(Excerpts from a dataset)
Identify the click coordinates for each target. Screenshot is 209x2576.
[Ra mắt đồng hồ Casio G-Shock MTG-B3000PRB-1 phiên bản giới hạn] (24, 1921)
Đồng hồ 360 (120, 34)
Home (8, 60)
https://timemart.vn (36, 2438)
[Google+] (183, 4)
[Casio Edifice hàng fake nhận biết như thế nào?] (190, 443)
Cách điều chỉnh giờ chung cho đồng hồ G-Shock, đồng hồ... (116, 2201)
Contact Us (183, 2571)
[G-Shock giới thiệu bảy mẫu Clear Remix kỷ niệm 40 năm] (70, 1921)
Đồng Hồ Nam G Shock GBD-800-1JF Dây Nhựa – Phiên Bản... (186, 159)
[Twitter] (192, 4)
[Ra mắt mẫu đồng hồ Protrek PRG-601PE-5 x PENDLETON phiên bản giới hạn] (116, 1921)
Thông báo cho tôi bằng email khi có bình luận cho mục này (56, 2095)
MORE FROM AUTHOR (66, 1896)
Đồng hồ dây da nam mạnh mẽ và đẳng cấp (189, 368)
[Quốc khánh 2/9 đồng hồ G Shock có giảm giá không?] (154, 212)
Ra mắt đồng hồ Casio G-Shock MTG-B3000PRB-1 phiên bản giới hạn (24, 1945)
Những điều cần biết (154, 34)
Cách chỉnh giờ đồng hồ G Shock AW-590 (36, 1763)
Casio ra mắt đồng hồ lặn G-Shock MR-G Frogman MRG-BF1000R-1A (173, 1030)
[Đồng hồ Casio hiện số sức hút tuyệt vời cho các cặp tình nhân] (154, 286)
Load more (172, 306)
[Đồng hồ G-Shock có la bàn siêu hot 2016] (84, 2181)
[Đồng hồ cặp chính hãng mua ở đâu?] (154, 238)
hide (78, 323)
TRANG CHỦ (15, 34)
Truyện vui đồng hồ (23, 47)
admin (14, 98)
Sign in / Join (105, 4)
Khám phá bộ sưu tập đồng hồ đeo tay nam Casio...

● WHAT THE EXERCISE ASKS
Retype each record. Keep every character as it is.

● EXERCISE RESPONSE
Identify the click coordinates for each target. Screenshot is 209x2576.
[Ra mắt đồng hồ Casio G-Shock MTG-B3000PRB-1 phiên bản giới hạn] (24, 1921)
Đồng hồ 360 (120, 34)
Home (8, 60)
https://timemart.vn (36, 2438)
[Google+] (183, 4)
[Casio Edifice hàng fake nhận biết như thế nào?] (190, 443)
Cách điều chỉnh giờ chung cho đồng hồ G-Shock, đồng hồ... (116, 2201)
Contact Us (183, 2571)
[G-Shock giới thiệu bảy mẫu Clear Remix kỷ niệm 40 năm] (70, 1921)
Đồng Hồ Nam G Shock GBD-800-1JF Dây Nhựa – Phiên Bản... (186, 159)
[Twitter] (192, 4)
[Ra mắt mẫu đồng hồ Protrek PRG-601PE-5 x PENDLETON phiên bản giới hạn] (116, 1921)
Thông báo cho tôi bằng email khi có bình luận cho mục này (56, 2095)
MORE FROM AUTHOR (66, 1896)
Đồng hồ dây da nam mạnh mẽ và đẳng cấp (189, 368)
[Quốc khánh 2/9 đồng hồ G Shock có giảm giá không?] (154, 212)
Ra mắt đồng hồ Casio G-Shock MTG-B3000PRB-1 phiên bản giới hạn (24, 1945)
Những điều cần biết (154, 34)
Cách chỉnh giờ đồng hồ G Shock AW-590 (36, 1763)
Casio ra mắt đồng hồ lặn G-Shock MR-G Frogman MRG-BF1000R-1A (173, 1030)
[Đồng hồ Casio hiện số sức hút tuyệt vời cho các cặp tình nhân] (154, 286)
Load more (172, 306)
[Đồng hồ G-Shock có la bàn siêu hot 2016] (84, 2181)
[Đồng hồ cặp chính hãng mua ở đâu?] (154, 238)
hide (78, 323)
TRANG CHỦ (15, 34)
Truyện vui đồng hồ (23, 47)
admin (14, 98)
Sign in / Join (105, 4)
Khám phá bộ sưu tập đồng hồ đeo tay nam Casio...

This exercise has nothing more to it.